In any case, what you've said makes perfect sense. It was an error in the first printing, therefore it's in the First Printing errata (i.e. the errata to apply to the first printing). It was still in the second printing, so it's also in the second printing errata. On the other hand, as of the third printing, it was included in the book and thus no longer necessary in the errata.
It would make sense, if it actually was included in the third printing of the book, and/or the PRD, which is directly created from the PDF versions of the rulebooks.
I don't have a copy of the third printing core rulebook, but according to the thread linked earlier, this piece of errata just vanished.
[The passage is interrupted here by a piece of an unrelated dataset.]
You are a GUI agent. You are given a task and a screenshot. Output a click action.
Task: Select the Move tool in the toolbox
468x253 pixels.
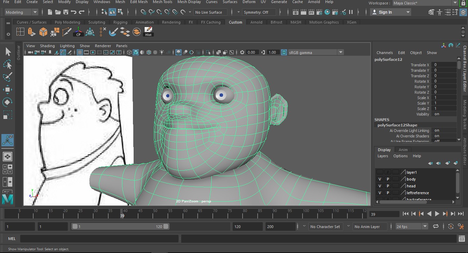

gbonehead Owner - House of Books and Games LLC |

gbonehead wrote:
In any case, what you've said makes perfect sense. It was an error in the first printing, therefore it's in the First Printing errata (i.e. the errata to apply to the first printing). It was still in the second printing, so it's also in the second printing errata. On the other hand, as of the third printing, it was included in the book and thus no longer necessary in the errata.It would make sense, if it actually was included in the third printing of the book, and/or the PRD, which is directly created from the PDF versions of the rulebooks.
I don't have a copy of the third printing core rulebook, but according to the thread linked earlier, this piece of errata just vanished.
Well (now that I've downloaded v4). Ain't that a pickle. I agree, sure seems to make Intimidate pretty powerful.
10 + HD + Wis isn't really that hard of a DC when your modifier is essentially HD + 3 + Cha + bonuses (Skill Focus, etc.)
Personally, I think I'll be using the version from, say, Grave Touch that only can boost it to frightened for creatures with less than your HD. That makes a lot more sense.

Grick |

This is actually in the FAQ and supported by Jason B. here.
The posts linked in that d20srd page are all from before the errata was released.
1st: Board postings saying they will fix it in errata
2nd: Errata published fixing it
3rd: Errata published without mentioning it
Thus, it's a logical question: Did they simply miss it in the latest batch of errata and the latest printing? Or did they change the rule back to the original?
The answer to that question was "the GM should make the decision" and if the GM isn't comfortable making that decision, Jason gave his opinion on the rule.
Jason B's reply was 2009... but there wasn't the follow-up he said there'd be.
Actually, there was.
After those posts, Errata update 1.2 included the changes. So they did follow up. The problem is they missed it in the last printing/errata.